▶ _AIM OF THE TASK_: Which lines of the records contain the word "pixels"? Copy each of them out, and treat case as significant.

-- start --

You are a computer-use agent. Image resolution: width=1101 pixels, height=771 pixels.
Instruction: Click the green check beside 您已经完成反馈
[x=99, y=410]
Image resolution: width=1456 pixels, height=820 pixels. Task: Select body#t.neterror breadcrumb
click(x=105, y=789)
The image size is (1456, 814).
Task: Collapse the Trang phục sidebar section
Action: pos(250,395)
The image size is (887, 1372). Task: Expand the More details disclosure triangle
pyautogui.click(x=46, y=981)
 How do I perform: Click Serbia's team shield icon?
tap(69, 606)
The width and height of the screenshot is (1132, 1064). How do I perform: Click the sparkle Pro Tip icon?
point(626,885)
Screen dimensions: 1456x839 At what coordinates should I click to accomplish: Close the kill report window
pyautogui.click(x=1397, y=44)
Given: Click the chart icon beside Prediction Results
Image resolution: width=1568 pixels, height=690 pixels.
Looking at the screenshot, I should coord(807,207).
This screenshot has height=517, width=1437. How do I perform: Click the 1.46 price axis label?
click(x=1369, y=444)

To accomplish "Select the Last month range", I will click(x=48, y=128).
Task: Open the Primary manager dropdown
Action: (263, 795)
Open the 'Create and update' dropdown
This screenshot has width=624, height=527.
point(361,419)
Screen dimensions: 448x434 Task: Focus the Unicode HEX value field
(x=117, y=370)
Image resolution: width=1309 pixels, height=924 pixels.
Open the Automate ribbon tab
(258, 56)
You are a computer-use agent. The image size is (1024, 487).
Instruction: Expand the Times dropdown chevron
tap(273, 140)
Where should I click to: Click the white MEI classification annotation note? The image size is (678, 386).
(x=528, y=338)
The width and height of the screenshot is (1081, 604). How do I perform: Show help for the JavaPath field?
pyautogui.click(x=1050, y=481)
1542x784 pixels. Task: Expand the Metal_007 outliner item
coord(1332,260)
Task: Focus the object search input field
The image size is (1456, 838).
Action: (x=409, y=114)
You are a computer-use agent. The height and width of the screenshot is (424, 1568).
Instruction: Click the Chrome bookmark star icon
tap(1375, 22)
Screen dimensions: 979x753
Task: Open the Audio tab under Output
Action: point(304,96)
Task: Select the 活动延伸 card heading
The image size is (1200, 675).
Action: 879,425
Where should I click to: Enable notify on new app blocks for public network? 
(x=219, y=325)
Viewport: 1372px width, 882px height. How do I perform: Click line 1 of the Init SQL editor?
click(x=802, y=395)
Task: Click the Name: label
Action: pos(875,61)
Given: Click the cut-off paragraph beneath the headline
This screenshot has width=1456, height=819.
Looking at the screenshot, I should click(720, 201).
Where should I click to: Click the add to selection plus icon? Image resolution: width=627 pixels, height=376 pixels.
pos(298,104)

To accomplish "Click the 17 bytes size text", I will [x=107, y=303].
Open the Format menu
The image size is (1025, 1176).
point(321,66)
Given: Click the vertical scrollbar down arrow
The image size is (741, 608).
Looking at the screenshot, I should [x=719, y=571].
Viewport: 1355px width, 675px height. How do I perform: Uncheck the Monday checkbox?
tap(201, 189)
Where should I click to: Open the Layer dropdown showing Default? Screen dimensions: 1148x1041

-- end --

▶ _RESULT FOR THIS EXERCISE_:
You are a computer-use agent. Image resolution: width=1101 pixels, height=771 pixels.
Image resolution: width=1456 pixels, height=820 pixels. Task: Select body#t.neterror breadcrumb
Image resolution: width=1568 pixels, height=690 pixels.
Image resolution: width=1309 pixels, height=924 pixels.
1542x784 pixels. Task: Expand the Metal_007 outliner item
Where should I click to: Click the add to selection plus icon? Image resolution: width=627 pixels, height=376 pixels.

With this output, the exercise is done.